**Brief**: Copy the entries from the line containing "You are a GUI" through the line containing "click(x=695, y=1272)", substituting "quest" for "mission" and leaving everything else unchanged. Omit the pictures.

**Material supplied**:
= = =
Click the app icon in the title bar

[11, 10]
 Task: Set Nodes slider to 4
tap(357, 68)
= = =
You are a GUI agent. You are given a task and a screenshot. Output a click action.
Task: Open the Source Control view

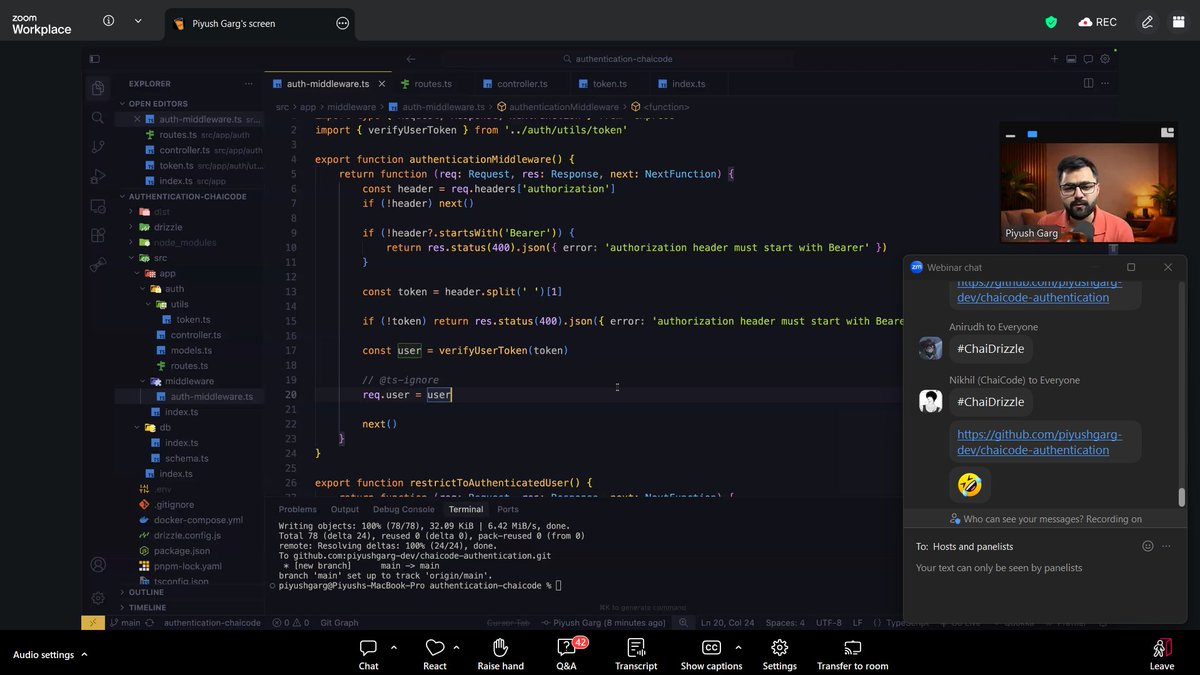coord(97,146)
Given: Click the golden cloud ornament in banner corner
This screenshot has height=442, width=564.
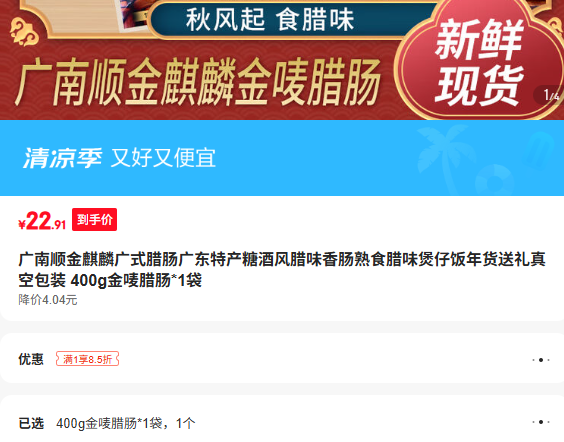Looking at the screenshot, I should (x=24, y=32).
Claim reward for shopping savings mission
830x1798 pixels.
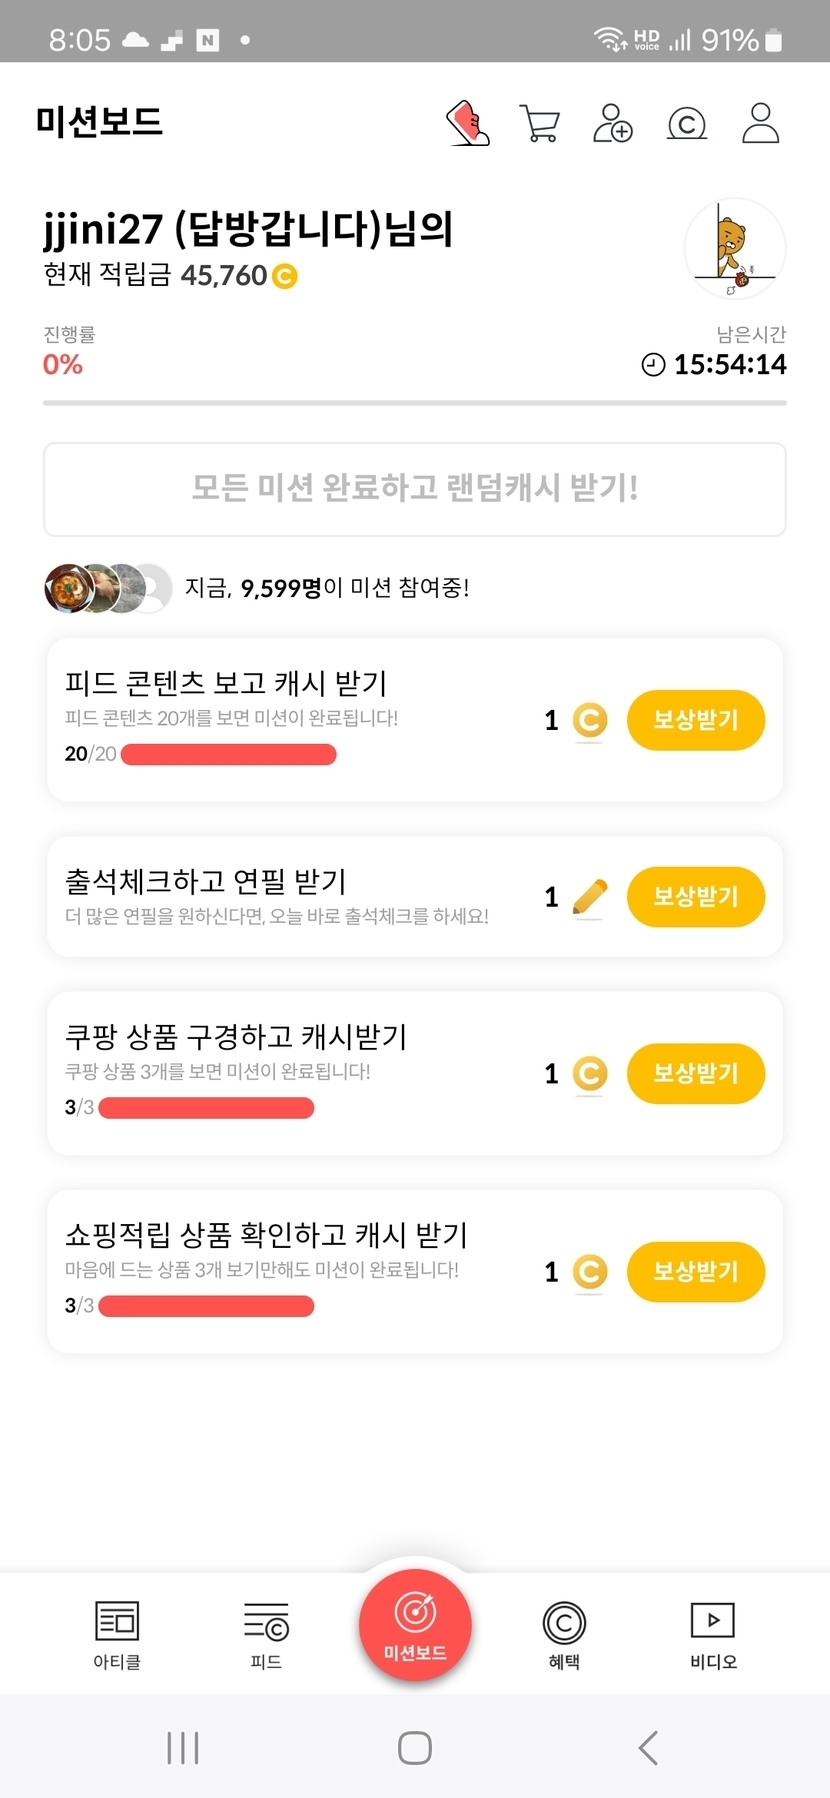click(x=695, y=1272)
= = =
**The answer**:
You are a GUI agent. You are given a task and a screenshot. Output a click action.
Task: Open the Source Control view

coord(97,146)
Given: Click the golden cloud ornament in banner corner
This screenshot has height=442, width=564.
Looking at the screenshot, I should (x=24, y=32).
Claim reward for shopping savings quest
830x1798 pixels.
click(x=695, y=1272)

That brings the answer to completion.